═══ Text provided ═══

Behind the picture: Proving the link between BSE and vCJD
Sometimes the most unremarkable-looking images turn out to tell remarkable stories. Katherine Nightingale spoke to Dr Jon Wadsworth at the MRC Prion Unit to find out how this humble picture of proteins contains one of the most high-profile health discoveries of the 1990s.
Even for those schooled in the art of the western blot, this image might not look like much. In fact, at first glance, it may seem even less remarkable to a trained eye – just another piece of film with its ladders of proteins.
In fact, this image, taken in 1996, represents the first clear evidence that bovine spongiform encephalopathy (BSE) had passed from cows to humans in the food chain to cause a type of Creutzfeldt-Jakob disease (CJD) never seen before.

═══ Supplied entries ═══

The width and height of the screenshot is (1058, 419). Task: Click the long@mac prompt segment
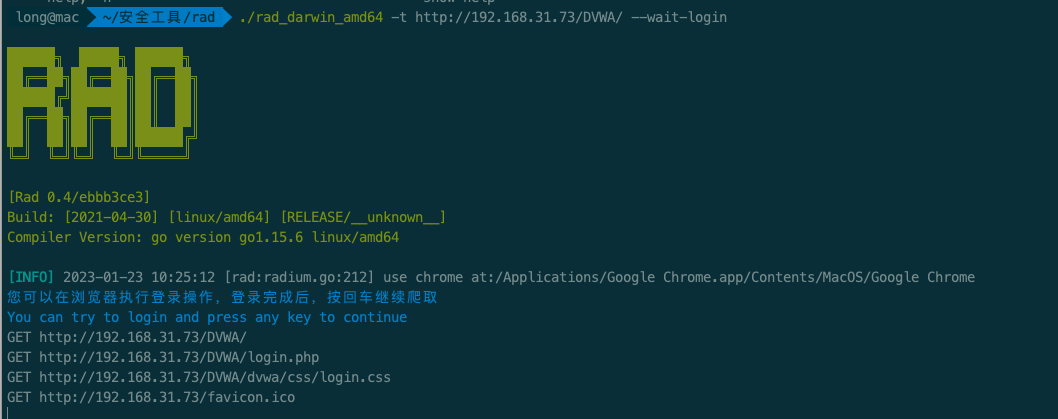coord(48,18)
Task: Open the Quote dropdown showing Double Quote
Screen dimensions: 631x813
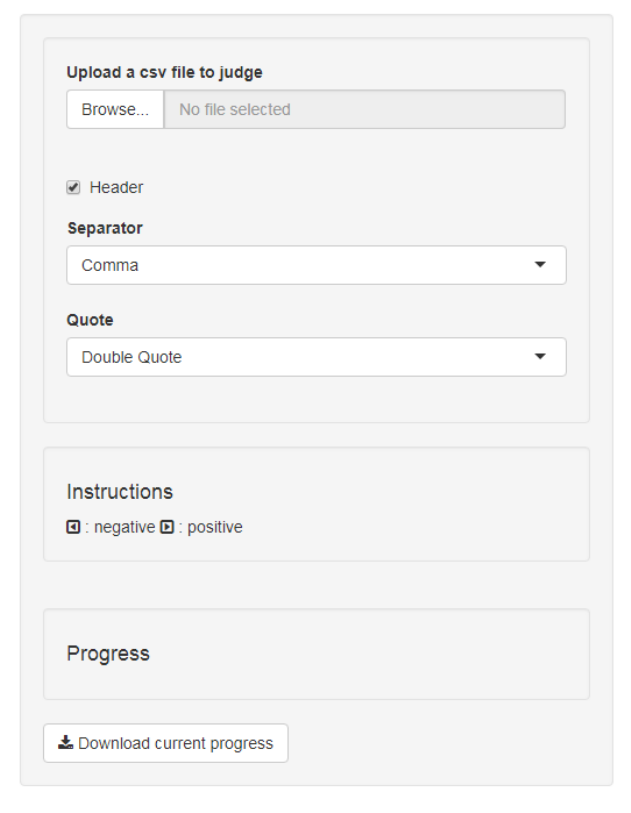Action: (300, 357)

═══

- The task
Pick up the article on the western blot image linking BSE to vCJD after its final sentence and continue writing it.

- Written answer
The year was 1996 and a handful of young people had died from a new variant of the degenerative brain disease CJD. Previously there were three known types of CJD: sporadic, which has no known cause; familial, which is caused by a genetic mutation; and iatrogenic, caused by medical procedures. They are all caused by prions, rogue misfolded versions of the body’s own prion proteins which encourage normal prion proteins to misfold, thus spreading through the brain.
Researchers have used western blots to study proteins for decades. Invented in the late 1970s, the technique, when combined with enzymes to chop up proteins, allows differently sized fragments to be observed. Proteins can then be identified by the particular pattern that they make.
The different forms of the disease are caused by different shapes of the misfolded prion protein, which produce different fragment patterns that can be recognised on Western blots.
This blot was produced by Andrew Hill in Professor John Collinge’s research group at St Mary’s Hospital London (which subsequently expanded to form the MRC Prion Unit).
The eye is immediately drawn to the dark patches in the two bottom rows – those which are brain samples from patients labelled I345 and I343. These dark splodges indicate that a lot of particular protein fragments are present. Crucially, none of the samples marked ‘sporadic’, ‘s’ or ‘i’ have the same pattern – we’re looking at an entirely new form of CJD, which came to be known as variant CJD (vCJD).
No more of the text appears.